The Key Role of Alerting for Monitoring and Observability

Alerting is a critical feature in monitoring and observability products. The monitoring platform continually tests systems and applications for metrics crossing thresholds, key events in logs and the other warning signs of issues. Alerting ensures that help desks, administrators and IT Ops teams know about issues, or impeding issues and handle communications and remediation rapidly. Often synthetic monitoring is put in place, whereby robot users continually access and use systems to test systems even at times of the day when real users may not be using those systems.

Most enterprise grade monitoring products provide AIOps enabled features such as metric thresholding, dynamic self-learning thresholding and alerting out-the-box. With freeware and cloud native tooling though a great deal of manual effort is put into determining, setting and tuning metric thresholds and configuring alerts manually or via scripts.

Regardless of how you have set up your alerting, it is essential that you also put in place mechanisms to suppress, suspend or mute alerting on components undergoing maintenance. And increasingly there is a requirement to be able to do this within DevOps type CI/CD workflows.

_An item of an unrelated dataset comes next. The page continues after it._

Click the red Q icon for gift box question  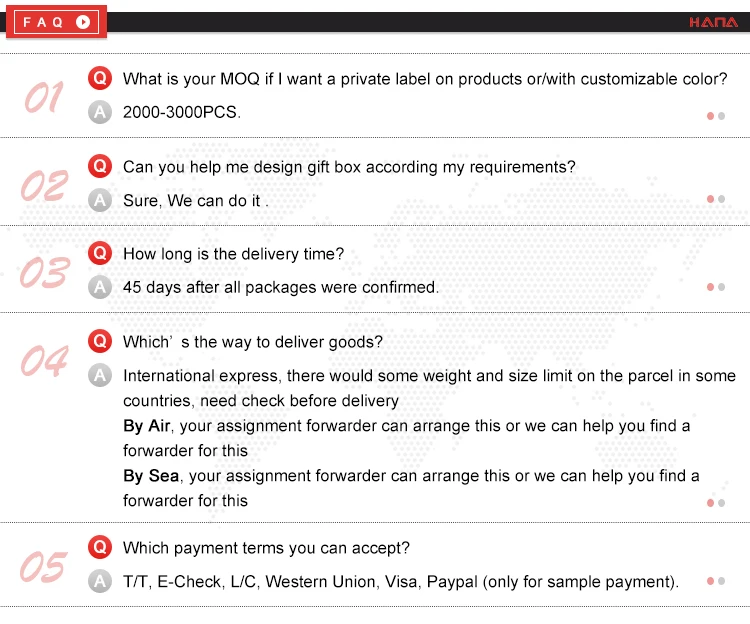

Maintenance Mode is a long-standing feature set of eG Enterprise and today I will cover:

  • Who uses maintenance policies and with what benefits – in particular, I will cover some considerations for organizations with multiple IT teams and MSPs
  • How to evaluate monitoring products for maintenance features
  • Scheduled Maintenance Policies in eG Enterprise
  • Ad Hoc Maintenance – Quick Maintenance Policy Application
  • Using the eG Enterprise REST API to automate maintenance e.g., within CD / CI automated pipelines
  • Managing maintenance via the eG Enterprise Mobile App for iOS or Android
  • Why use eG Enterprise – what are cloud native alternatives such as Azure Monitor like?

Who Uses Maintenance Policies and with What Benefits

All administrators with maintenance responsibilities find this feature of use. With alerting often integrated into messaging and ITSM tools including emails, SMS, ServiceNow, Slack, JIRA and other systems. False positives arising from deliberate actions are undesirable. The more sophisticated features and granular controls though are of particular use to organizations where IT support, Infrastructure provision and end user support are distributed between different teams or even companies. For example:

  • Hybrid, Multi-Cloud and hyper-converged infrastructures are now common. Offering such as Nutanix cloud platform allow organizations to deploy DaaS and virtual desktops all over the place and teams supporting users, services and applications or desktops are often siloed from those supporting and deploying the infrastructure.
  • Many MSPs also offer a range of tenant self-service options. Many organizations prefer to keep L1/L2 frontline support for users in house so that only their own staff have access to proprietary company data, whilst leaving the maintenance of hardware and infrastructure to the MSP (Managed Service Provider).

How to Evaluate Monitoring Products for Maintenance Features

Infrastructure not Monitoring should be Tagged as in Maintenance

For SMB and freeware products often the only option given is to schedule the suspension of end-to-end testing. This is contrary to best practice in enterprise and cloud, whereby monitoring should continue, metrics be collected but it is the alerting and alarm storm that is suppressed or muted. Azure Monitor (although fiddly to configure) applies alert suppression via Alert processing rules for Azure Monitor alerts – Azure Monitor, this article also covers the reasons why turning off testing and alerting itself is actively discouraged.

Many monitoring and synthetic tests are designed to test a large number of end-to-end components, within architectures designed for failover, so turning off testing or monitoring for all components is simply inappropriate. Scoped alert muting allows teams to eliminate unnecessary alerting during scheduled maintenance, testing, auto scaling events, and instance reboots.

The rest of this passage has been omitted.